Mas…iniciaram a conversa e o casal relatou que chegaram ali depois de brigar com toda a família e para garantirem dias dignos nesse fim de trajetória nas suas vidas pois todos queriam determinar o que eles deviam ou não fazer.

Alva surpreendida pela decisão, determinação e ousadia do casal de dispensarem uma vida mais comoda e segura apenas para garantirem a prevalência da sua vontade. O casal explica que é extremamente importante resguardar a identidade enquanto se está no modo vivo, existindo.

Após algumas perguntas perceberam que Alva em nada dirigia a vida dela. Tudo que fazia era para, poe e com alguém.  Não encontrava sentido na vida dela. Os sonhos eram vários mas completamente desconectados, respirava e se realizava por meio de outras vidas. Vivia um vazio existencial.

O casal desenhou um plano para que  Alva encontrasse sentido na vida, iniciando por uma prática simples. Em uma mesa dia a dia ofertava a Alva livros, assuntos, sabores, odores e verificavam pacientemente o que ela apreciava, rejeitava ou exultava à medida que experimentava. Nas noites contavam histórias e ouviam histórias, ensinando a Alva a falar na primeira pessoa do singular (EU) pois quando ela falava parecia uma Artigo acadêmico, sempre na primeira pessoa do plural (NÓS).

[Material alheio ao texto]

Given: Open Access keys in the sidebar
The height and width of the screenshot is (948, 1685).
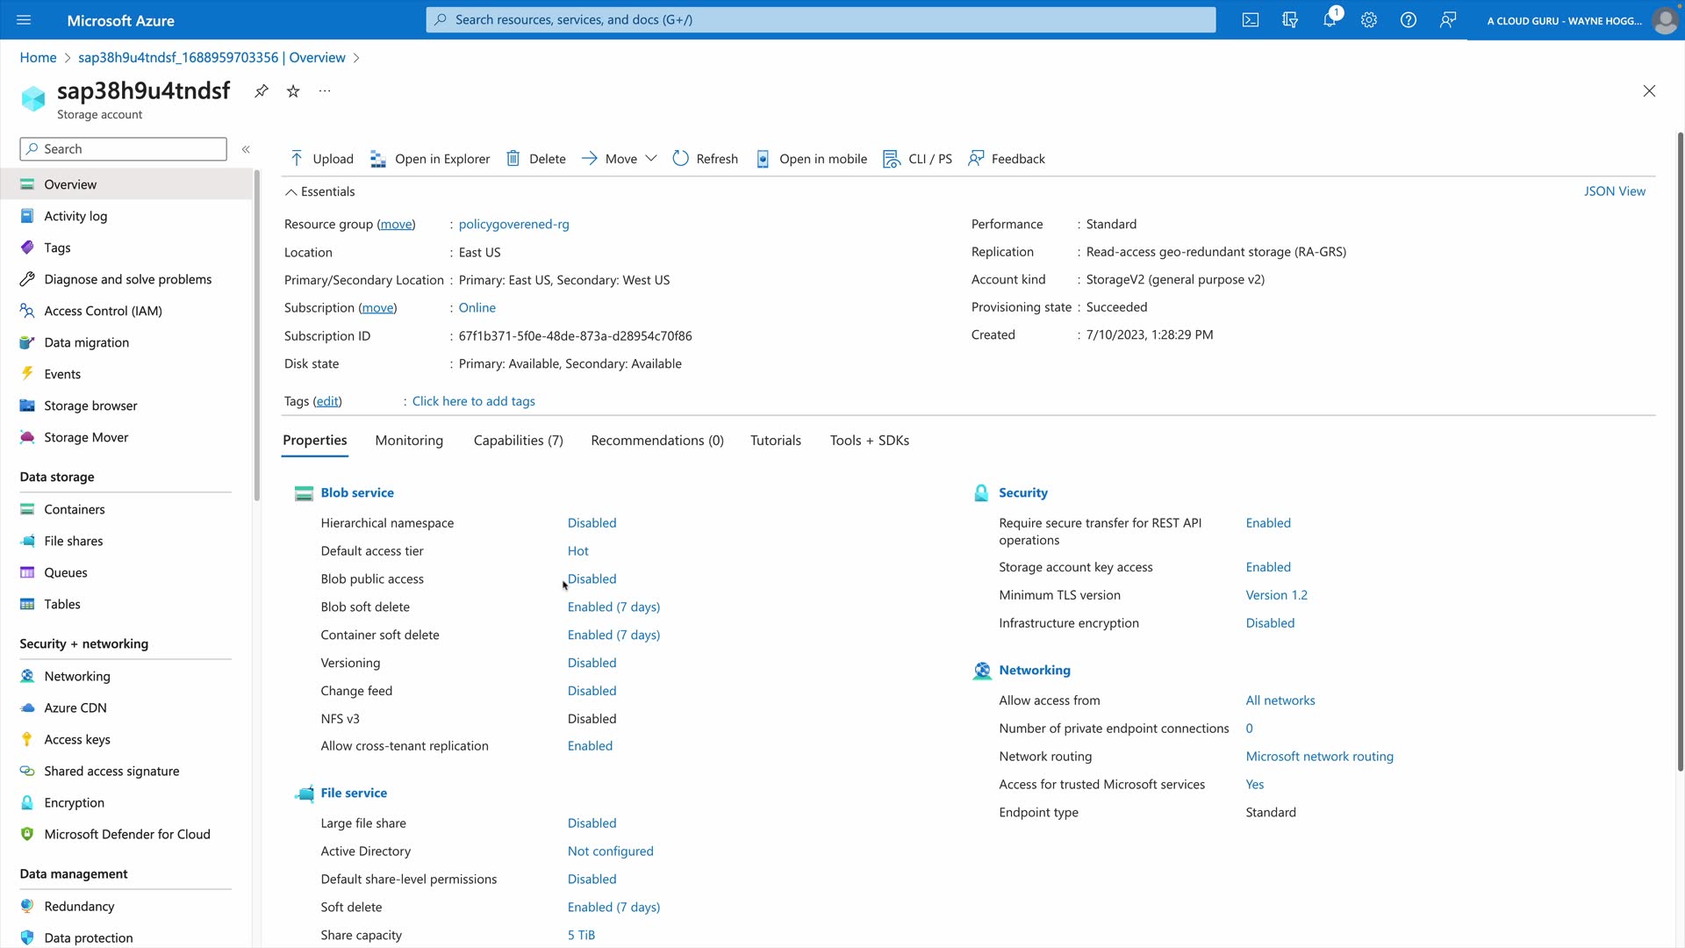Looking at the screenshot, I should 77,739.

E assim foi por um largo tempo. Alva esquecera da urgência de voltar para uma vida que não sabia ser dela, mas um dia ao acordar notou um movimento estranho e deparou-se com uma ambulância e profissionais de resgate. Olhava aturdida para todos os lados e tudo encontrava-se arrumado como deixara à noite. Não viu o casal. Perguntou aos prantos o que havia acontecido.

Os profissionais informaram que um casal de idosos informara que havia ali uma pessoa que precisava ser resgatada pois estava pronta para viver fora daquela casa. Alva entendeu que a pessoa era ela e que estava na hora de voltar, tendo sua vida nas suas mãos como aprendera no período que permaneceu com o casal: decidindo, escolhendo, refletindo e respeitando seu ritmo e estilo.